I never saw anyone "mash" the cornbread during my years (1961-64) at Milford. The tradition I followed was to slice the cornbread in half, exposing the interior of both slices on the up-side, so they would absorb the syrup (not likely Maple, more likely Karo--things were always on the parsimonious side) which was evenly distributed on both. Followed by covering all with generous amounts of beef stew.
dan perrine, xsj
Methinks "cow tongue" is unnecessarily derogatory: after all, we don't call rib-eye steaks "cow steaks." I first had beef tongue when my sister and I spent 2 weeks at our aunt Adele's house in Price Hill.

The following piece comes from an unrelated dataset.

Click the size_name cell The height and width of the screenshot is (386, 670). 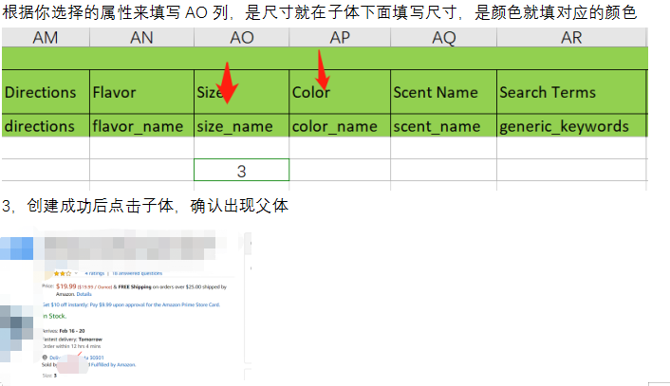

We lived in Hyde Park/Mt Lookout (East side of Cincinnati) and my father and mother both boasted British or French forebears who came to the New World in the 1600's. (An odd thing to be proud of: that our ancestors were desperate enough to leave Europe before most of the emigrants to the US had to---although the claimed rational was that the Perrine immigrants were escaping persecution from French Kings at the urging of the Jesuits....Ha! My mother's side were all protestants ab initio, until my grandfather married an stubborn Irish lass) My father's sister had gone native and married a German from Cincinnati's western promontory, Price Hill. One evening our aunt served tongue and after the usual "euuu!" I tried the stuff and thought it was pretty tasty. The next day sandwiches made from tongue were even better.
Dan Perrine, xSJ
Dan,are you the same Dan perrine who studied at the university of Chicago in the 70's.
Maggie
Maggie: I probably am (there aren't a whole lot of Dan Perrines around)....although I wasn't studying at U of C, but the Lutheran School of Theology, which was in a consortium of theologates including the Jes. School of Theol/Loyola U.....I may have taken some math courses in U/C but I'm not sure it's so long ago & my brain is so altzhammered.
The cornbread at Wenersville came from the recipe the slave cooks (blush)
had in the early days of the MD province, or so we were told. I came across this posting looking for that recipe.